There are a few aspects of his life and character that are worthy of emulating. As we follow the good example of those who have gone before us, we can set a good example to those who are following after us - as Paul said to Timothy, “Be an example to all believers” (1 Timothy 4:12).
John’s purpose: he prepared people to receive Jesus. This was the great privilege that John had. He preached repentance. He preached with power and conviction as he sought to prepare the hearts of these people to accept the Lord Jesus.
It all climaxed at the Jordan River with John’s compelling statement, “Behold, the Lamb of God, who takes away the sin of the world!” (John 1:29). What a beautiful title John gave to Jesus. It was one that marked Him as the only sacrifice for our sins.

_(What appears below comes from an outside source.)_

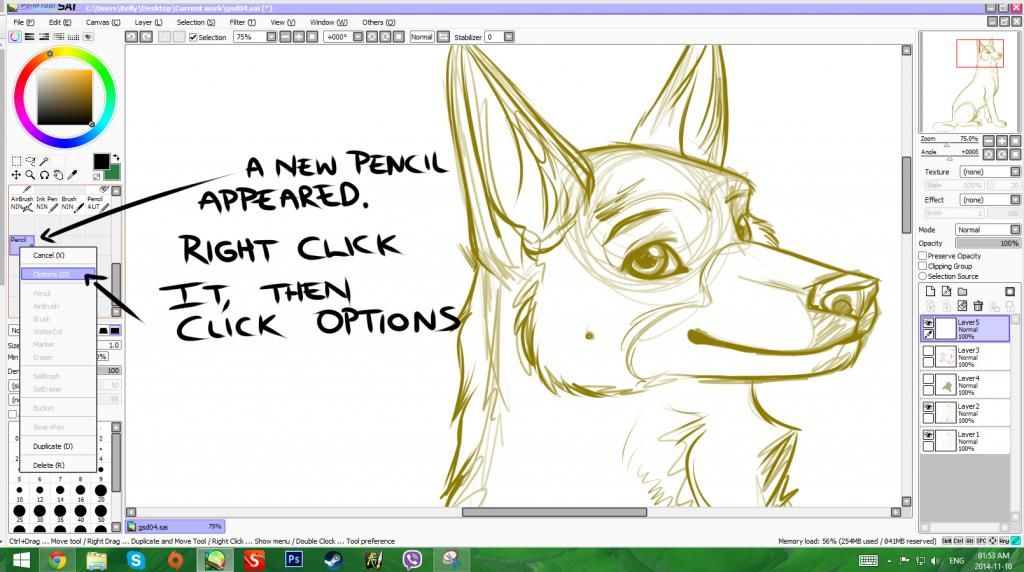Pick the magic wand tool
Viewport: 1024px width, 572px height.
tap(46, 161)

While this life mission of John (as the person introducing Jesus to the nation of Israel) was unique, there is a sense in which each of us has the same privilege in our lives - sharing Jesus with others. Paul said, “We are ambassadors for Christ” (2 Corinthians 5:20).

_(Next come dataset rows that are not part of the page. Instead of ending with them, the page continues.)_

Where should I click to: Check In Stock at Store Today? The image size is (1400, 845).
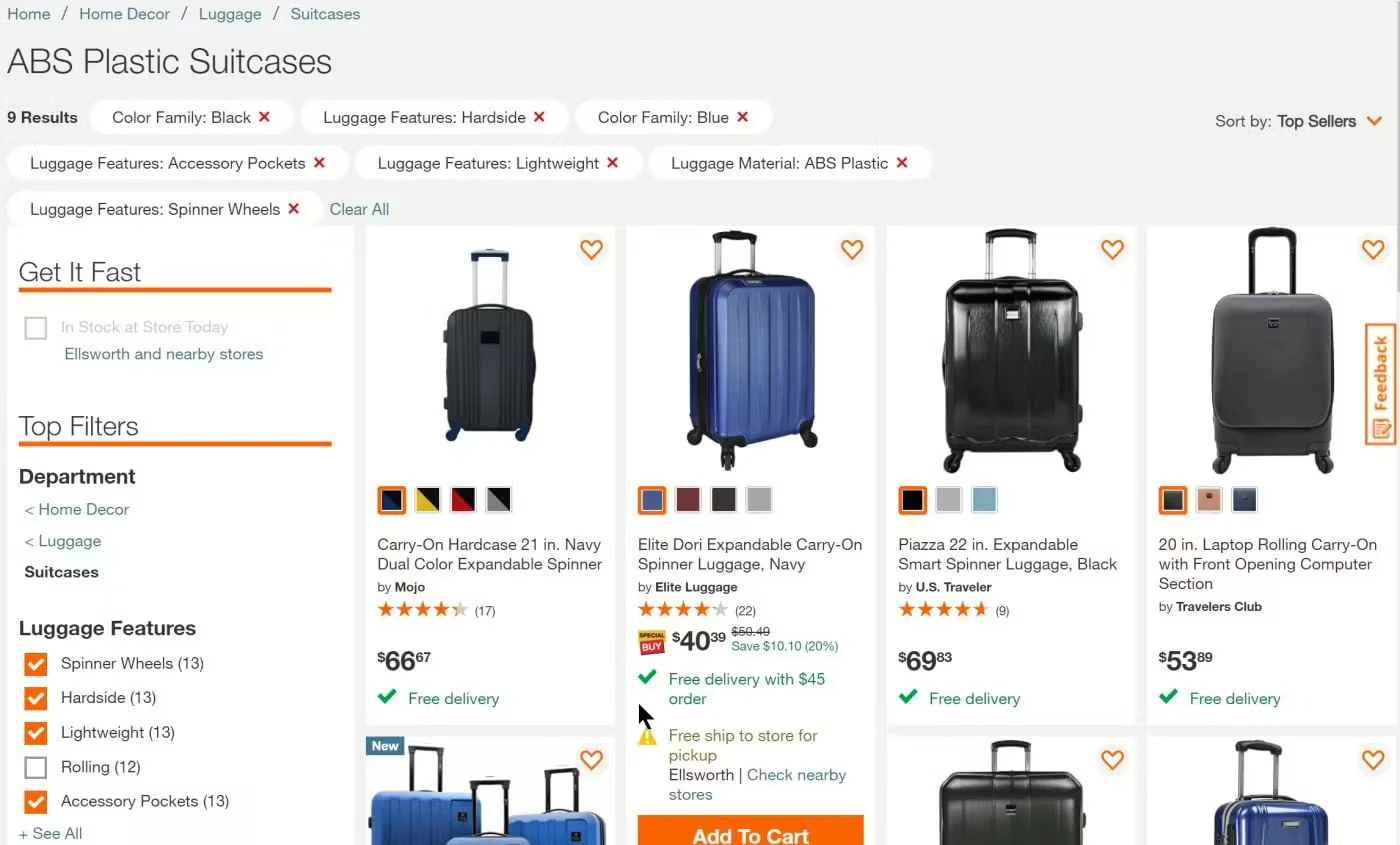click(x=36, y=328)
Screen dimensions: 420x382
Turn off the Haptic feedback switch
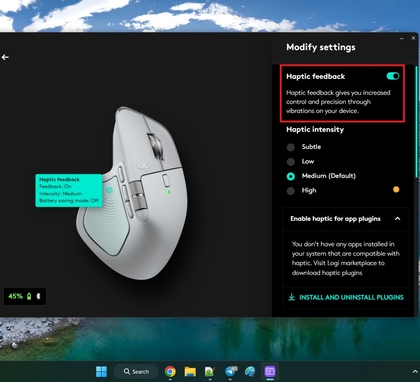393,76
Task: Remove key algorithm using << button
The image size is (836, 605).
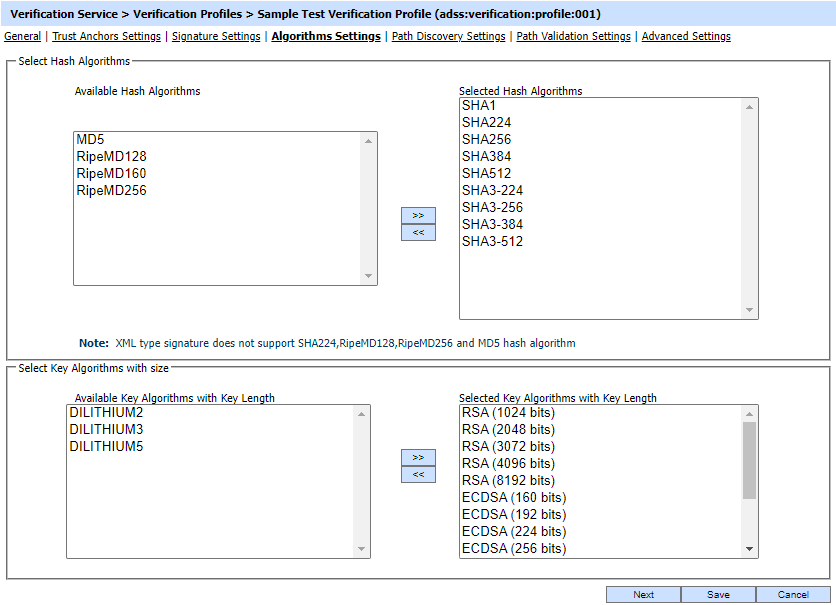Action: point(418,474)
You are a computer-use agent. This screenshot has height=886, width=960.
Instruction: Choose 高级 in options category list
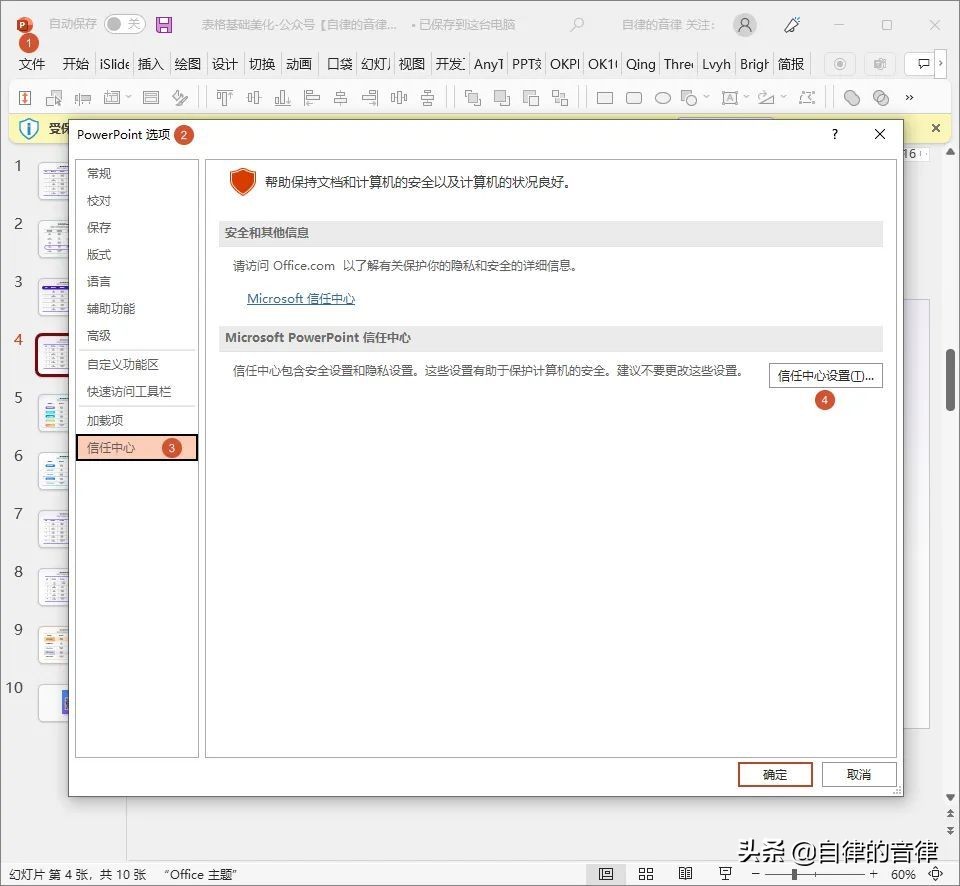99,336
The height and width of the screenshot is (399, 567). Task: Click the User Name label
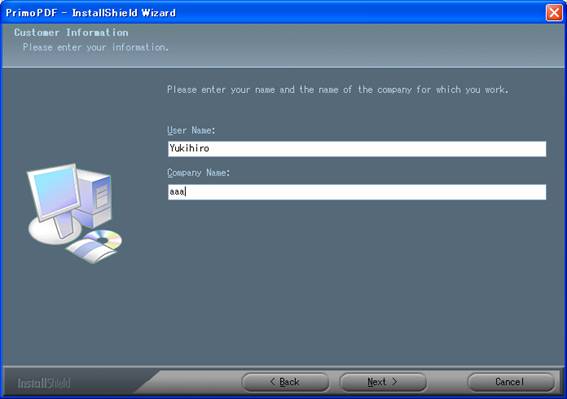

John’s courage: John said what was true, even when it cost him dearly. From what we read, he was never a man to mince his words. He didn’t beat around the bush. He was courageous in his message. In Matthew 3, it says that many people from Jerusalem, Judea, and the whole region went out to listen to him speak and to be baptized by him. He spoke a warning message of coming judgment. He spoke of the need to turn from sinful behavior. He prophesied about the message and work of Jesus.

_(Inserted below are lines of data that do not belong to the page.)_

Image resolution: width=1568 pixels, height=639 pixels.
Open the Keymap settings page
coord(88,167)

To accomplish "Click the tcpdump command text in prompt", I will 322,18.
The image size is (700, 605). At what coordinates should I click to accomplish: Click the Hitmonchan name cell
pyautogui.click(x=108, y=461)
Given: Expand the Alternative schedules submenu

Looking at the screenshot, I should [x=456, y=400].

One of the recipients of his message was Herod the Tetrarch, who had taken his brother's wife as his own wife. Herod was an evil man and John was not afraid to rebuke him for it (Luke 3:18-20). As a result, John was put in prison and eventually beheaded.
It takes a great amount of courage and wisdom to speak the message of the gospel today. Our world is sinful and people need to be reminded that God is holy and sin will be punished. May each of us have the courage to share this message of warning and hope with those God brings in our path.
John’s humility: John accepted the work God gave him. One of the statements made about him is that he didn’t do any miracles (John 10:41). Yet from the mouth of Jesus we hear, “Truly, I say to you, among those born of women there has arisen no one greater than John the Baptist” (Matthew 11:11). A statement like this could easily puff up a person's ego. But what we hear from John is this, “He must increase, but I must decrease” (John 3:30).
John recognized who he was and who Jesus was. This understanding will help us in dealing with pride that so easily rises. Like John, we are voices to share the good news, and we need to keep our Lord Jesus Christ at the center of our message.
John’s legacy: John transferred his followers over to Jesus. The concern of those in the gospel of John three was that John’s disciples were now beginning to follow Jesus. Naturally speaking, as the crowds increase, one becomes more and more popular, and the desire to make a name for oneself increases. This was not John’s attitude. He recognized that the people looking up to him were not his, but given to him to manage for a time. When the Lord Jesus came into view, John was quick to point them in His direction and encourage them to follow Jesus.
Whatever the form of leadership, whether church, home, or business, those under you are there for you to lead to Jesus. We are not in a popularity contest. May our legacy be to lead others to our Savior and Lord.